[Saved data entries]
● ● ● ● ●
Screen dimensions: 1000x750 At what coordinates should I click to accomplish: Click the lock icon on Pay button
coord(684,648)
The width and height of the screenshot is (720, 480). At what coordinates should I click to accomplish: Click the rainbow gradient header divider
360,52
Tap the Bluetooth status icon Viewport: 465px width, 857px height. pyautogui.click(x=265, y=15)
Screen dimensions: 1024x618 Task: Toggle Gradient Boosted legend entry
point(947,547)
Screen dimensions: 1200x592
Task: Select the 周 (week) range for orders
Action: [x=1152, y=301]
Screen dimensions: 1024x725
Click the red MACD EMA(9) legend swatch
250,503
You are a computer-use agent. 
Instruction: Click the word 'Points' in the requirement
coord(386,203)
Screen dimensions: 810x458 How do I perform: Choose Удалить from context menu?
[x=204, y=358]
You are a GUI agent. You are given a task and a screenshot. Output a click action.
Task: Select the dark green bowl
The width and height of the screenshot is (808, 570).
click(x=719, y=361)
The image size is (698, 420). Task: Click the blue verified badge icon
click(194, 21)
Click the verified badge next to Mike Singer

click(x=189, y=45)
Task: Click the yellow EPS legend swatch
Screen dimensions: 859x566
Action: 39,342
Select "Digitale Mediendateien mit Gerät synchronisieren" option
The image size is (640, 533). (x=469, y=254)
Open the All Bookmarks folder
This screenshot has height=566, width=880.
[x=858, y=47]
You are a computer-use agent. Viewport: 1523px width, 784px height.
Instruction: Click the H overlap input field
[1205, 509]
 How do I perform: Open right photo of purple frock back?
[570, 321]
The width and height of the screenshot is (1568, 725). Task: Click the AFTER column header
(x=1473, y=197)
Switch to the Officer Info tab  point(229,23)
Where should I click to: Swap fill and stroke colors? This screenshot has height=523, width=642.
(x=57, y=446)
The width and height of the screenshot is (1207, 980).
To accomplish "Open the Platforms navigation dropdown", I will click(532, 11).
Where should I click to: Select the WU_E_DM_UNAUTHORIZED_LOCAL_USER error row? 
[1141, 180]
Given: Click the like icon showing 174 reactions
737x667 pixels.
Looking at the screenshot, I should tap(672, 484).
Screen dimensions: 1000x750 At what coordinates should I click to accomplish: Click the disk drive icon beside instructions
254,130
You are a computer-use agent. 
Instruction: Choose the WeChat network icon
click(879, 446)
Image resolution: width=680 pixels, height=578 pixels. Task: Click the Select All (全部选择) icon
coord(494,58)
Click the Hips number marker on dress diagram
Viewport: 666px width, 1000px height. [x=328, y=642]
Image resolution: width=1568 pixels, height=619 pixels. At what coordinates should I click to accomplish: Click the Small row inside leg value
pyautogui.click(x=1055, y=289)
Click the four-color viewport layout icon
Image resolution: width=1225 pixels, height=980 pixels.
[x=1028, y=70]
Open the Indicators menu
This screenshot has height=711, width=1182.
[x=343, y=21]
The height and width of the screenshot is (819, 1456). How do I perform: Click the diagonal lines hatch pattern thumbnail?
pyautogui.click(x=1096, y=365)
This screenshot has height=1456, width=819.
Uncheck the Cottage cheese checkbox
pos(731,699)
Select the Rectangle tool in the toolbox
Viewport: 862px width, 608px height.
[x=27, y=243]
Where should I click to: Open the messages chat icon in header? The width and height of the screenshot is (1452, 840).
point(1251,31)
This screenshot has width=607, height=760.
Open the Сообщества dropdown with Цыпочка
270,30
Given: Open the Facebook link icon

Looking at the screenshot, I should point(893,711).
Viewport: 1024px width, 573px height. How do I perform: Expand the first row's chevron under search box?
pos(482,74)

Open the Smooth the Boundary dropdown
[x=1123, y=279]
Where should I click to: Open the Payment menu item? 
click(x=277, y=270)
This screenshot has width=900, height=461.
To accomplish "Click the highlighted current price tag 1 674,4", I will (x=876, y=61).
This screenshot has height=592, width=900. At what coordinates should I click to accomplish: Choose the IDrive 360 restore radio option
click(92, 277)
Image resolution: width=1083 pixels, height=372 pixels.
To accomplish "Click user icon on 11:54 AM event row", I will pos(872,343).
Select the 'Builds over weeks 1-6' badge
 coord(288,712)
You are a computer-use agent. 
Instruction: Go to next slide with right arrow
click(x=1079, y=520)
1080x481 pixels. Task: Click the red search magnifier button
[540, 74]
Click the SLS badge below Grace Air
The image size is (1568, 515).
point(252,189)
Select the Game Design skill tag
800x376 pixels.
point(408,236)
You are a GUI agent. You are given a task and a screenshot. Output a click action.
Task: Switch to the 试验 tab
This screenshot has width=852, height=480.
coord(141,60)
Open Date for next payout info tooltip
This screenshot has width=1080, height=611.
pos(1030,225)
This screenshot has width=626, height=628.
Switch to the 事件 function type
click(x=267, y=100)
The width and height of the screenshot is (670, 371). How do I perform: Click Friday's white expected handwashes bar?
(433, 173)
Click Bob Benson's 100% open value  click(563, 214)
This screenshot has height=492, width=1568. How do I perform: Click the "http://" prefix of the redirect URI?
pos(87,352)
● ● ● ● ●
-- Your goal --
The answer should be an exact copy of the lines from the one containing "This screenshot has height=592, width=900." through the last line of the entries, both included.

-- Written solution --
This screenshot has height=592, width=900. At what coordinates should I click to accomplish: Choose the IDrive 360 restore radio option
click(92, 277)
Image resolution: width=1083 pixels, height=372 pixels.
To accomplish "Click user icon on 11:54 AM event row", I will pos(872,343).
Select the 'Builds over weeks 1-6' badge
 coord(288,712)
You are a computer-use agent. 
Instruction: Go to next slide with right arrow
click(x=1079, y=520)
1080x481 pixels. Task: Click the red search magnifier button
[540, 74]
Click the SLS badge below Grace Air
The image size is (1568, 515).
point(252,189)
Select the Game Design skill tag
800x376 pixels.
point(408,236)
You are a GUI agent. You are given a task and a screenshot. Output a click action.
Task: Switch to the 试验 tab
This screenshot has width=852, height=480.
coord(141,60)
Open Date for next payout info tooltip
This screenshot has width=1080, height=611.
pos(1030,225)
This screenshot has width=626, height=628.
Switch to the 事件 function type
click(x=267, y=100)
The width and height of the screenshot is (670, 371). How do I perform: Click Friday's white expected handwashes bar?
(433, 173)
Click Bob Benson's 100% open value  click(563, 214)
This screenshot has height=492, width=1568. How do I perform: Click the "http://" prefix of the redirect URI?
pos(87,352)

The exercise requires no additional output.